▶ EXCERPT TO READ
<<<<

HHS details industry requests for AI coordination and evaluation tools

The HHS is updating clinical AI policy after receiving hundreds of comments. Providers outlined three main needs: practical guidance, benchmarking tools, and agency coordination.

Categorized in: AI News Healthcare
Published on: Jun 28, 2026
HHS details industry requests for AI coordination and evaluation tools

On Thursday, the Department of Health and Human Services outlined its next steps for accelerating artificial intelligence in clinical care, releasing key feedback from healthcare organizations on how the agency's regulatory, research, and reimbursement powers can drive adoption. The effort aims to improve patient outcomes and curb rising healthcare costs as an aging population strains the system.

Industry demands practical guidance and coordination

The HHS received hundreds of comments after issuing a request for information in December. Arman Sharma, the HHS's deputy chief AI officer, said providers, researchers, and professional groups converged on three main asks. Healthcare organizations want practical guidance on implementing and creating governance structures for AI. They also need evaluation and benchmarking tools to identify which AI products work well. Finally, they urged the HHS to break down silos and coordinate its AI strategy across its many agencies.

>>>>

▶ LISTED ENTRIES
<<<<

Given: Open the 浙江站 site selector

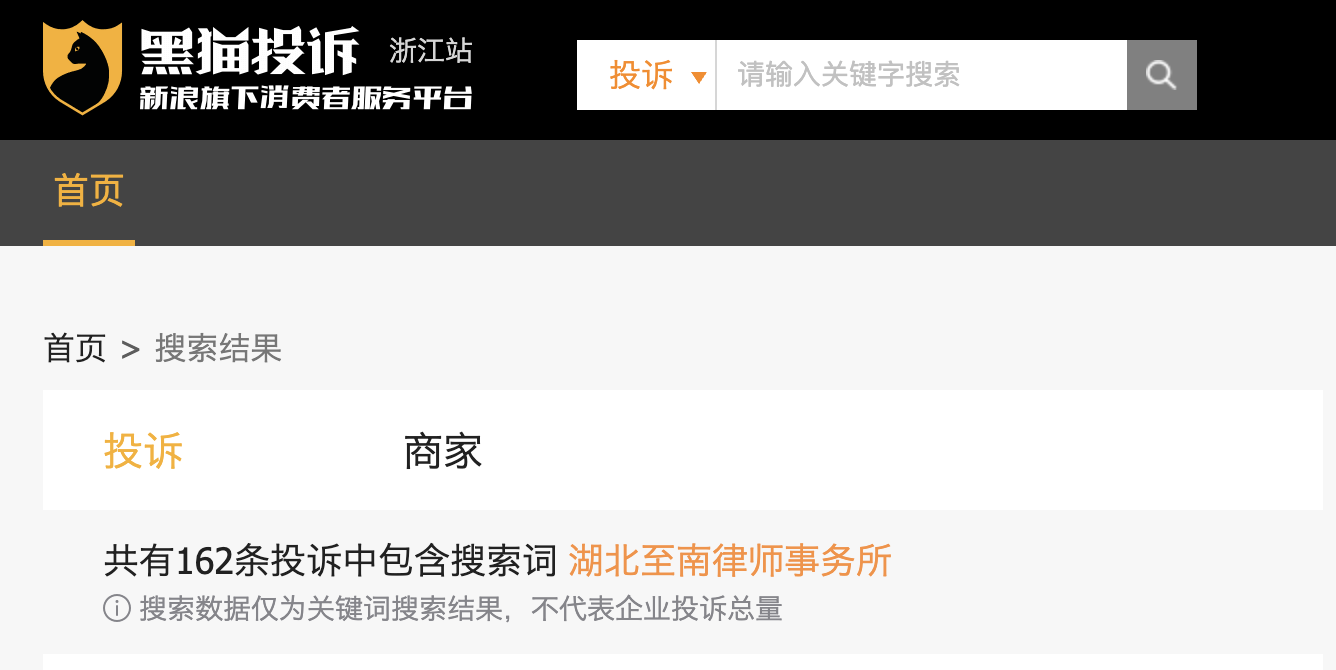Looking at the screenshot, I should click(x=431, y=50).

>>>>
<<<<

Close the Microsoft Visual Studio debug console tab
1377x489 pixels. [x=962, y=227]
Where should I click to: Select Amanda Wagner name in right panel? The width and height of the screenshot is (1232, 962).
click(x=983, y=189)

>>>>

▶ PROMPT 1
In the HHS article, retype the passage starting at "The HHS received" and ending at "its many agencies.".
▶ PROMPT 2
List every agency power that the HHS article says can drive AI adoption.
▶ PROMPT 3
Answer these from the HHS article:
(a) In what month did the HHS issue its request for information?
(b) What position does Arman Sharma hold?
(c) On what date was the article published?

▶ EXPECTED ANSWER 1
The HHS received hundreds of comments after issuing a request for information in December. Arman Sharma, the HHS's deputy chief AI officer, said providers, researchers, and professional groups converged on three main asks. Healthcare organizations want practical guidance on implementing and creating governance structures for AI. They also need evaluation and benchmarking tools to identify which AI products work well. Finally, they urged the HHS to break down silos and coordinate its AI strategy across its many agencies.

▶ EXPECTED ANSWER 2
Regulatory
Research
Reimbursement

▶ EXPECTED ANSWER 3
(a) December
(b) Deputy chief AI officer of the HHS
(c) Jun 28, 2026